#109 - Magneto/Mystique
Before Charles Xavier and Erik Lensherr took the names Professor X and Magneto, they were two young men discovering their powers for the first time. Before they were archenemies, they were closest of friends, working together, with other Mutants, to stop the greates threat the world has ever known. In the process, a rift between them opened, which began the eternal war between Magneto's Brotherhood and Professor X's X-Men.
That text is on all the X-Men First Class Minimates, rather than individual bios, so we're just reproducing it here instead of putting it in every review every time.

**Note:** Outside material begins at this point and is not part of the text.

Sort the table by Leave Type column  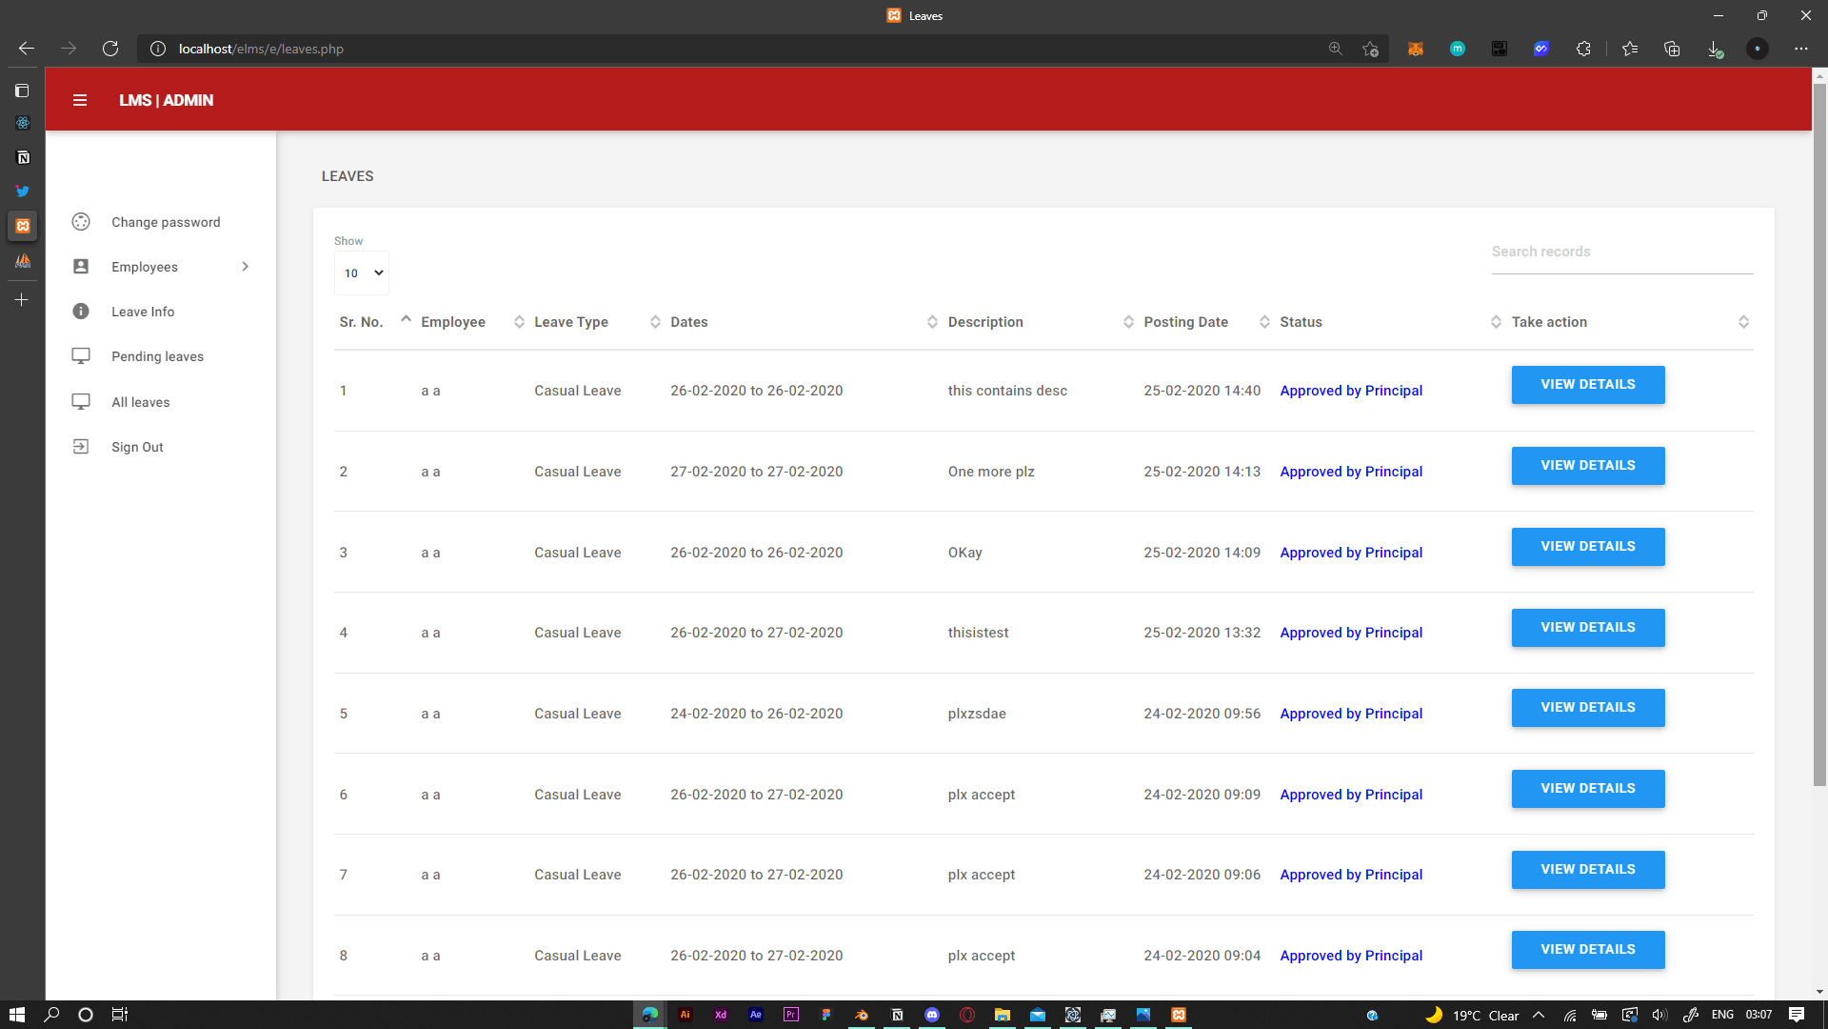tap(571, 322)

In the early planning stages, the movie that became X-Men First Class was originally going to be (in the same vein as X-Men Origins: Wolverine) X-Men Origins: Magneto. That's why the movie started out with him, and he remained the main focus all the way through. Personally, I'd have loved to watch two hours of "The Sinister Adventures of Erik Lensherr, Nazi Smasher," but what we got was pretty awesome as well.
The movie costumes, which were blue and yellow in honor of the comics, were patterned after 1960s space suits. The upper body is painted front and back with all the appropriate details, but the legs only get paint on the front - but since it's just thin black lines over the Williamsburg Blue uniform, you're unlikely to notice any absence.
The likeness of Michael Fassbender (in his third comicbook movie!) is quite good: it's unmistakably him. Find him some blonde hair and you've got yourself a Minimate David 8! He comes with a grey and silver version his iconic helmet - this one is a repaint of the Age of Apocalypse helmet, but the design is close enough to the film for all intents and purposes.
The biggest character change, in terms of both the film series and the comics, was Mystique. It was pretty shocking when the first cast photos came out and revealed she was going to be part of the team, rather than a villain. In the comics, she's been active since the late 19th century, but the movie moved that way up, to the middle of the 20th.
Unlike the previous films, Mystique wasn't walking around naked. We know she was already capable of faking clothes, so maybe that was just a choice made for convenience's sake. Raven was played by Oscar-winner Jennifer Lawrence, perhaps best known for playing "Girl" in The Hunger Games. Between the lack of a nose and all the scales painted on her face, there's no real likeness to speak of here; this could just as easily be Rebecca Romijn-Lettuce. The face is a lovely dark blue, offset by the vibrant red hair - a new mold, I believe?
Hasbro opted not to make any toys for X-Men First Class, which is kind of a bummer: the movie was great, and even if all we got were 4"ers, it would have been nice to have a collection of those snazzy uniforms. Good thing Art Asylum was there to pick up the slack!